Collaboration de quatre artistes
Pour la pièce, Stefanie Inhelder s’associe avec la danseuse d’origine taïwanaise Kuan-Ling Tsai, qui vit et travaille à Zurich. Ensemble, elles font revivre le passé pour l’inscrire dans le présent en instaurant un dialogue des corps entre deux femmes, l’une blanche, l’autre de couleur ; l’une européenne, l’autre asiatique ; l’une ordinaire, l’autre exotique ; l’une privilégiée, l’autre défavorisée, à la recherche de l’être humain vibrant à l’intérieur du corps féminin. L’identité physique se retrouve ainsi au cœur de leur interprétation. La chorégraphe Stefanie Inhelder et le compositeur parisien Javier Munoz Bravo prévoient en outre de collaborer avec la scénographe française Valentine Losseau pour élaborer un nouveau langage scénique. Grâce à l’intelligence artificielle et à des capteurs de mouvement, ils feront interagir le son, l’image et le corps en temps réel.
Le jury a été particulièrement convaincu par la densité thématique du projet de Stefanie Inhelder, notamment l’interrogation que son œuvre artistique pose sur le colonialisme, le genre et l’identité physique. Il a également salué la recherche approfondie sur le langage corporel et le vocabulaire scénique constitutifs de l’œuvre.
Stefanie Inhelder vit à Bienne. Elle a étudié le théâtre physique auprès de Jacques Lecoq et a suivi à Bienne la filière musique/mouvement à la Haute école des arts de Berne (HKB). En tant que fondatrice de la compagnie Stradini Theater, elle a créé trois productions et deux reprises. Depuis 2015, la compagnie a joué plus de 120 spectacles, interprétant diverses pièces de danse et théâtre, notamment de Philippe Boë, d’Anna Heinimann, de Karin Hermes et de Louis Spagna.

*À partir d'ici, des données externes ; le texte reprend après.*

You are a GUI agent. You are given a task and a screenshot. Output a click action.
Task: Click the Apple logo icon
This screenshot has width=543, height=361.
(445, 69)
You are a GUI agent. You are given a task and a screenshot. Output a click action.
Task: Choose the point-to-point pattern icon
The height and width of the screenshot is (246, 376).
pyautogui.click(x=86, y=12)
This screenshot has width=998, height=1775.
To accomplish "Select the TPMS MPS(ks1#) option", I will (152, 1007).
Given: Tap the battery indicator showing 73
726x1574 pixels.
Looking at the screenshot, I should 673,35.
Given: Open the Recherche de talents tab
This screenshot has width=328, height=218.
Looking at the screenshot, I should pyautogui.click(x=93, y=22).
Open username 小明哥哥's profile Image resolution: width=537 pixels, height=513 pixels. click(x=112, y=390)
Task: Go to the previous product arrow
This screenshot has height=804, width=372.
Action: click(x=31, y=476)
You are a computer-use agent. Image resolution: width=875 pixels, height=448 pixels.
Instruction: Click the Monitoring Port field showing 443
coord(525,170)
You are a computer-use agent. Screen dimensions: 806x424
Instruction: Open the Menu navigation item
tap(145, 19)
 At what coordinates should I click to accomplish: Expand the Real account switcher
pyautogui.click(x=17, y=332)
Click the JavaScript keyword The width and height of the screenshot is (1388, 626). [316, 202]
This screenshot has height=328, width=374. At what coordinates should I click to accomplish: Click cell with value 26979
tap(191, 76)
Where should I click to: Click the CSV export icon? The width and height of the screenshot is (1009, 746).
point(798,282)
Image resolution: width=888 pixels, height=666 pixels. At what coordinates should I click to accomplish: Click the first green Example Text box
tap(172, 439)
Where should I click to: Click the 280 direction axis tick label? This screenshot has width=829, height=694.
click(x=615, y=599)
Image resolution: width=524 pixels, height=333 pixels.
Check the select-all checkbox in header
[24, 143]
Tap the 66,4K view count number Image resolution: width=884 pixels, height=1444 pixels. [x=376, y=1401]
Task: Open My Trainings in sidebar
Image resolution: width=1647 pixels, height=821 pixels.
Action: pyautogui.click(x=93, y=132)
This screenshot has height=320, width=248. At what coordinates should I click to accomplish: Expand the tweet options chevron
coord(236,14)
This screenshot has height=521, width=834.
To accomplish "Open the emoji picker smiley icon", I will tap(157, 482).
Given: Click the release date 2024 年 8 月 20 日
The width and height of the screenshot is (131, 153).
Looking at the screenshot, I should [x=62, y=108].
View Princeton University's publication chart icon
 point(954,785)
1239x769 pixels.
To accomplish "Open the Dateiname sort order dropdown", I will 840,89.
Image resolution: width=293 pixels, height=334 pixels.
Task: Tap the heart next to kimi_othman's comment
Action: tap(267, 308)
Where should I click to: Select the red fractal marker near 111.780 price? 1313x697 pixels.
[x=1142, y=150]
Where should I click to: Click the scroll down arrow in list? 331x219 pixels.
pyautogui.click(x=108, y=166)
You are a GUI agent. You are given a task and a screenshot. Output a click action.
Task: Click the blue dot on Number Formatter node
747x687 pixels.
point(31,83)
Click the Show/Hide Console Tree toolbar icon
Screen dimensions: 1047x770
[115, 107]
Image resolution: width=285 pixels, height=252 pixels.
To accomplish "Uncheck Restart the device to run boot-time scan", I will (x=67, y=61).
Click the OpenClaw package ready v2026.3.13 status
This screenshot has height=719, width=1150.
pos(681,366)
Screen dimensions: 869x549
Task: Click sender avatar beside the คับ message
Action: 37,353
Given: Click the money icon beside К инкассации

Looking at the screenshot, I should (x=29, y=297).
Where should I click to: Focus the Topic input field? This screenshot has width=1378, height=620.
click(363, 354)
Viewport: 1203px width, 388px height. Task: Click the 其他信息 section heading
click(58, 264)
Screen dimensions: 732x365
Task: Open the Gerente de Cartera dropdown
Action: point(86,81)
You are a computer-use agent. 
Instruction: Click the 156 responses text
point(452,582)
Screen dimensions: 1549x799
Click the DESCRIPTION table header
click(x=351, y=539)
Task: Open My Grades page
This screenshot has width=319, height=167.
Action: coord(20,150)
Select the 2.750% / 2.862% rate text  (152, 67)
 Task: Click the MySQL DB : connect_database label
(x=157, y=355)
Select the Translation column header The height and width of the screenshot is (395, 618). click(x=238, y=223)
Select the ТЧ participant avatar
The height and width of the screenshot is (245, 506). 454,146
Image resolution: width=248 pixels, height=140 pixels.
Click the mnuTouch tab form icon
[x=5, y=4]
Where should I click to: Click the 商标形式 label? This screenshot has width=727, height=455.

Kuan Ling Tsai vit à Zurich. Elle a étudié la danse contemporaine à l’université nationale des arts de Taipei. Depuis 2005, elle travaille entre Zurich, Taipei et New York en tant que danseuse et mannequin et se produit dans différents festivals et institutions tels que la Schauspielhaus de Zurich ou Zurich Tanz. Elle est également active au sein de nombreuses compagnies de danse, notamment ZeitSprung de Zurich et AnarchyDance Theater de Taipei.
Valentine Losseau vit à Rouen. Elle est magicienne, dramaturge, metteuse en scène et anthropologue. Titulaire d’un doctorat en anthropologie de l’École des hautes études en sciences sociales de Paris, elle a écrit pour des compagnies telles que la Cie 14:20 ou Monstre(s) d’Etienne Saglio. En 2016, elle a signé l’installation Anima à l’Invisible Dog Art Center de New York et en 2017 la conférence-spectacle Réflexions sur la croyance. En 2018, elle a adapté le Faust de Goethe à la Comédie-Française.
Javier Munoz Bravo vit à Paris. Il est titulaire d’un master en composition de la Haute école des arts du Rhin à Strasbourg et de la Haute école de musique de Genève. Il a suivi le cursus en composition et en informatique musicale de l’IRCAM à Paris. Il a notamment créé des œuvres pour le festival Musica à Strasbourg, le Printemps des Arts de Monte-Carlo et Archipel à Genève. Il compose en outre pour des ensembles musicaux tels que Multilatérale, Vortex, Geneva Camerata (avec l’actrice Isabelle Adjani) et l’orchestre de la HEM de Genève.
Précédent∙e∙s lauréat∙e∙s de la bourse « ICI & AILLEURS »
La bourse « ICI & AILLEURS » a distingué l’artiste visuelle Mingjun Luo en 2017, le musicien et plasticien Laurent Güdel en 2018, le duo Butterland en 2019, ainsi que l’écrivaine Myriam Wahli et le musicien Robert Torche en 2020.
La prochaine mise au concours aura lieu au printemps 2022.